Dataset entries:
---
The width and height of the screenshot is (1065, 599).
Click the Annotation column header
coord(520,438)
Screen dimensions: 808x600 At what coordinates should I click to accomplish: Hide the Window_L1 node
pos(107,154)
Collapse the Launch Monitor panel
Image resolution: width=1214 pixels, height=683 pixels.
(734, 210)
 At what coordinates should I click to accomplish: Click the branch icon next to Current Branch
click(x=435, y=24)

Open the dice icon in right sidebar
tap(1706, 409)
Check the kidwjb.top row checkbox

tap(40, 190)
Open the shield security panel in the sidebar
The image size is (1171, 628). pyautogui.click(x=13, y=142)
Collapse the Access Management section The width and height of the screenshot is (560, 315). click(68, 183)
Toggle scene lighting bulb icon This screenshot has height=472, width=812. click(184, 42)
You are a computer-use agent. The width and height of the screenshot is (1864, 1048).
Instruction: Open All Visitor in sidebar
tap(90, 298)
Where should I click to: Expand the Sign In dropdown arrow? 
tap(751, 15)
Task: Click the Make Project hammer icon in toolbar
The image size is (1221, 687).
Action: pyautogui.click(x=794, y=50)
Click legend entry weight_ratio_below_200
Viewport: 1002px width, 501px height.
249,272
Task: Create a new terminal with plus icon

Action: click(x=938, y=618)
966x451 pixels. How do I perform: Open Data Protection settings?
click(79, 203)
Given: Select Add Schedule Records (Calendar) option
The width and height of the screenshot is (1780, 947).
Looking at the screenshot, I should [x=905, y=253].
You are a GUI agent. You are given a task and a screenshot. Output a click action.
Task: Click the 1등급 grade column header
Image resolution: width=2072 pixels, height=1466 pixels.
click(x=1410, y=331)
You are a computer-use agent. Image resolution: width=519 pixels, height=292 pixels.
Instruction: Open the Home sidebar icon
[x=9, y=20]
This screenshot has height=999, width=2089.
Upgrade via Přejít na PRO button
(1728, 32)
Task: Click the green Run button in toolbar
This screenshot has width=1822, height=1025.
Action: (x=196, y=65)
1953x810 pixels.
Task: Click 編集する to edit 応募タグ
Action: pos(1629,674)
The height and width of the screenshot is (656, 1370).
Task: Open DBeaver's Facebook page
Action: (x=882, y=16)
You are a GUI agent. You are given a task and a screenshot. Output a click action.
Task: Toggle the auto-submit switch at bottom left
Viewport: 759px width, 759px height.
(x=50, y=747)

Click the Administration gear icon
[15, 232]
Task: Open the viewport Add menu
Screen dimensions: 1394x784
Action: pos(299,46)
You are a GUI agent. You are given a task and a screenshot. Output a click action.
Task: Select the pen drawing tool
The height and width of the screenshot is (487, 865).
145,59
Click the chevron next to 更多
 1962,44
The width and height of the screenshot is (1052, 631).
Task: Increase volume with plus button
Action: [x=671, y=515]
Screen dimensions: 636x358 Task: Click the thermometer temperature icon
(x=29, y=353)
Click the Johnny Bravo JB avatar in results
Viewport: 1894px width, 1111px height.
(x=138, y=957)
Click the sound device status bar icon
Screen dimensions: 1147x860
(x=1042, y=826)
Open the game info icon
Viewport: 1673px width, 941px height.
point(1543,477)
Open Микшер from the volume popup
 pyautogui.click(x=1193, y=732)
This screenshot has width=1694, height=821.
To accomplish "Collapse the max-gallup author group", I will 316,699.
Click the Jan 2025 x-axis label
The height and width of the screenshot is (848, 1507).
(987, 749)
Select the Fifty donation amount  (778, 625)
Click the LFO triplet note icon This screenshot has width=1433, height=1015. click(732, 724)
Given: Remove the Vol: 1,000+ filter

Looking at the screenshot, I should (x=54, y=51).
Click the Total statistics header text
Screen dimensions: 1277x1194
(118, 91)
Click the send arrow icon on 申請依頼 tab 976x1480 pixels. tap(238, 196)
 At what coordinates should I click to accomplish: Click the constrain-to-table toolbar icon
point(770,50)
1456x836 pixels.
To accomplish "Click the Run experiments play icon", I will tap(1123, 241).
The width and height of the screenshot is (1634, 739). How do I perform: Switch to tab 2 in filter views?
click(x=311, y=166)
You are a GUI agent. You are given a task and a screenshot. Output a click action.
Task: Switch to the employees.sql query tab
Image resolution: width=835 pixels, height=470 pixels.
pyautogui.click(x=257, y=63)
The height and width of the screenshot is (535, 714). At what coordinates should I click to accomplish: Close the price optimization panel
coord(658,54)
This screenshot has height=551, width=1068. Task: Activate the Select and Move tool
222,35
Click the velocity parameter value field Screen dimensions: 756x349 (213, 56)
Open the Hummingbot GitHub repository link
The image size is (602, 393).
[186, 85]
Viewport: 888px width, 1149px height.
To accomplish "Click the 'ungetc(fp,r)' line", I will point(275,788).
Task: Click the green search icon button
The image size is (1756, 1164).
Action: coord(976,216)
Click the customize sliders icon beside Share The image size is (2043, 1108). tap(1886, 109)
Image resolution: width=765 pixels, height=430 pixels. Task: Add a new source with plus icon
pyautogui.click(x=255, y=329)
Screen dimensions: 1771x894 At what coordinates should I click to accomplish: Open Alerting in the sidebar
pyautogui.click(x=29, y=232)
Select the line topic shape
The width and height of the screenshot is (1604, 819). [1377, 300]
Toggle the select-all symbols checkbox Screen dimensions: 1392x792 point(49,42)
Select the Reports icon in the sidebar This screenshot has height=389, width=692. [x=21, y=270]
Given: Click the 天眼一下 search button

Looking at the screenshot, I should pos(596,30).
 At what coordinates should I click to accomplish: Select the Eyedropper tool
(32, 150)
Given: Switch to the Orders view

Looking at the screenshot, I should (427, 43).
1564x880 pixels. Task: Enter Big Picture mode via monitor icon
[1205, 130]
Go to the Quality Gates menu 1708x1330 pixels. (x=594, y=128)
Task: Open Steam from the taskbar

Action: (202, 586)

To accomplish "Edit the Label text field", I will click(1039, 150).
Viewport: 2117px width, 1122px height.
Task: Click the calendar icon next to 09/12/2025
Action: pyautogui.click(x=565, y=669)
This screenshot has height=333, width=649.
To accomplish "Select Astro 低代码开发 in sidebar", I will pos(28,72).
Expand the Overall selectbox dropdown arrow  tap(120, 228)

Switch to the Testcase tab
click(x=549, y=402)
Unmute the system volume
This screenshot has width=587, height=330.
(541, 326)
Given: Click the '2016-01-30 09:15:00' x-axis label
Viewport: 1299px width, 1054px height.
---
How to complete this task:
A word-for-word copy of all the entries above is required.

Solution to the problem:
The width and height of the screenshot is (1065, 599).
Click the Annotation column header
coord(520,438)
Screen dimensions: 808x600 At what coordinates should I click to accomplish: Hide the Window_L1 node
pos(107,154)
Collapse the Launch Monitor panel
Image resolution: width=1214 pixels, height=683 pixels.
(734, 210)
 At what coordinates should I click to accomplish: Click the branch icon next to Current Branch
click(x=435, y=24)

Open the dice icon in right sidebar
tap(1706, 409)
Check the kidwjb.top row checkbox

tap(40, 190)
Open the shield security panel in the sidebar
The image size is (1171, 628). pyautogui.click(x=13, y=142)
Collapse the Access Management section The width and height of the screenshot is (560, 315). click(68, 183)
Toggle scene lighting bulb icon This screenshot has height=472, width=812. click(184, 42)
You are a computer-use agent. The width and height of the screenshot is (1864, 1048).
Instruction: Open All Visitor in sidebar
tap(90, 298)
Where should I click to: Expand the Sign In dropdown arrow? 
tap(751, 15)
Task: Click the Make Project hammer icon in toolbar
The image size is (1221, 687).
Action: pyautogui.click(x=794, y=50)
Click legend entry weight_ratio_below_200
Viewport: 1002px width, 501px height.
249,272
Task: Create a new terminal with plus icon

Action: click(x=938, y=618)
966x451 pixels. How do I perform: Open Data Protection settings?
click(79, 203)
Given: Select Add Schedule Records (Calendar) option
The width and height of the screenshot is (1780, 947).
Looking at the screenshot, I should [x=905, y=253].
You are a GUI agent. You are given a task and a screenshot. Output a click action.
Task: Click the 1등급 grade column header
Image resolution: width=2072 pixels, height=1466 pixels.
click(x=1410, y=331)
You are a computer-use agent. Image resolution: width=519 pixels, height=292 pixels.
Instruction: Open the Home sidebar icon
[x=9, y=20]
This screenshot has height=999, width=2089.
Upgrade via Přejít na PRO button
(1728, 32)
Task: Click the green Run button in toolbar
This screenshot has width=1822, height=1025.
Action: (x=196, y=65)
1953x810 pixels.
Task: Click 編集する to edit 応募タグ
Action: pos(1629,674)
The height and width of the screenshot is (656, 1370).
Task: Open DBeaver's Facebook page
Action: (x=882, y=16)
You are a GUI agent. You are given a task and a screenshot. Output a click action.
Task: Toggle the auto-submit switch at bottom left
Viewport: 759px width, 759px height.
(x=50, y=747)

Click the Administration gear icon
[15, 232]
Task: Open the viewport Add menu
Screen dimensions: 1394x784
Action: pos(299,46)
You are a GUI agent. You are given a task and a screenshot. Output a click action.
Task: Select the pen drawing tool
The height and width of the screenshot is (487, 865).
145,59
Click the chevron next to 更多
 1962,44
The width and height of the screenshot is (1052, 631).
Task: Increase volume with plus button
Action: [x=671, y=515]
Screen dimensions: 636x358 Task: Click the thermometer temperature icon
(x=29, y=353)
Click the Johnny Bravo JB avatar in results
Viewport: 1894px width, 1111px height.
(x=138, y=957)
Click the sound device status bar icon
Screen dimensions: 1147x860
(x=1042, y=826)
Open the game info icon
Viewport: 1673px width, 941px height.
point(1543,477)
Open Микшер from the volume popup
 pyautogui.click(x=1193, y=732)
This screenshot has width=1694, height=821.
To accomplish "Collapse the max-gallup author group", I will 316,699.
Click the Jan 2025 x-axis label
The height and width of the screenshot is (848, 1507).
(987, 749)
Select the Fifty donation amount  (778, 625)
Click the LFO triplet note icon This screenshot has width=1433, height=1015. click(732, 724)
Given: Remove the Vol: 1,000+ filter

Looking at the screenshot, I should (x=54, y=51).
Click the Total statistics header text
Screen dimensions: 1277x1194
(118, 91)
Click the send arrow icon on 申請依頼 tab 976x1480 pixels. tap(238, 196)
 At what coordinates should I click to accomplish: Click the constrain-to-table toolbar icon
point(770,50)
1456x836 pixels.
To accomplish "Click the Run experiments play icon", I will tap(1123, 241).
The width and height of the screenshot is (1634, 739). How do I perform: Switch to tab 2 in filter views?
click(x=311, y=166)
You are a GUI agent. You are given a task and a screenshot. Output a click action.
Task: Switch to the employees.sql query tab
Image resolution: width=835 pixels, height=470 pixels.
pyautogui.click(x=257, y=63)
The height and width of the screenshot is (535, 714). At what coordinates should I click to accomplish: Close the price optimization panel
coord(658,54)
This screenshot has height=551, width=1068. Task: Activate the Select and Move tool
222,35
Click the velocity parameter value field Screen dimensions: 756x349 (213, 56)
Open the Hummingbot GitHub repository link
The image size is (602, 393).
[186, 85]
Viewport: 888px width, 1149px height.
To accomplish "Click the 'ungetc(fp,r)' line", I will point(275,788).
Task: Click the green search icon button
The image size is (1756, 1164).
Action: coord(976,216)
Click the customize sliders icon beside Share The image size is (2043, 1108). tap(1886, 109)
Image resolution: width=765 pixels, height=430 pixels. Task: Add a new source with plus icon
pyautogui.click(x=255, y=329)
Screen dimensions: 1771x894 At what coordinates should I click to accomplish: Open Alerting in the sidebar
pyautogui.click(x=29, y=232)
Select the line topic shape
The width and height of the screenshot is (1604, 819). [1377, 300]
Toggle the select-all symbols checkbox Screen dimensions: 1392x792 point(49,42)
Select the Reports icon in the sidebar This screenshot has height=389, width=692. [x=21, y=270]
Given: Click the 天眼一下 search button

Looking at the screenshot, I should pos(596,30).
 At what coordinates should I click to accomplish: Select the Eyedropper tool
(32, 150)
Given: Switch to the Orders view

Looking at the screenshot, I should (427, 43).
1564x880 pixels. Task: Enter Big Picture mode via monitor icon
[1205, 130]
Go to the Quality Gates menu 1708x1330 pixels. (x=594, y=128)
Task: Open Steam from the taskbar

Action: (202, 586)

To accomplish "Edit the Label text field", I will click(1039, 150).
Viewport: 2117px width, 1122px height.
Task: Click the calendar icon next to 09/12/2025
Action: pyautogui.click(x=565, y=669)
This screenshot has height=333, width=649.
To accomplish "Select Astro 低代码开发 in sidebar", I will pos(28,72).
Expand the Overall selectbox dropdown arrow  tap(120, 228)

Switch to the Testcase tab
click(x=549, y=402)
Unmute the system volume
This screenshot has width=587, height=330.
(541, 326)
Given: Click the '2016-01-30 09:15:00' x-axis label
Viewport: 1299px width, 1054px height.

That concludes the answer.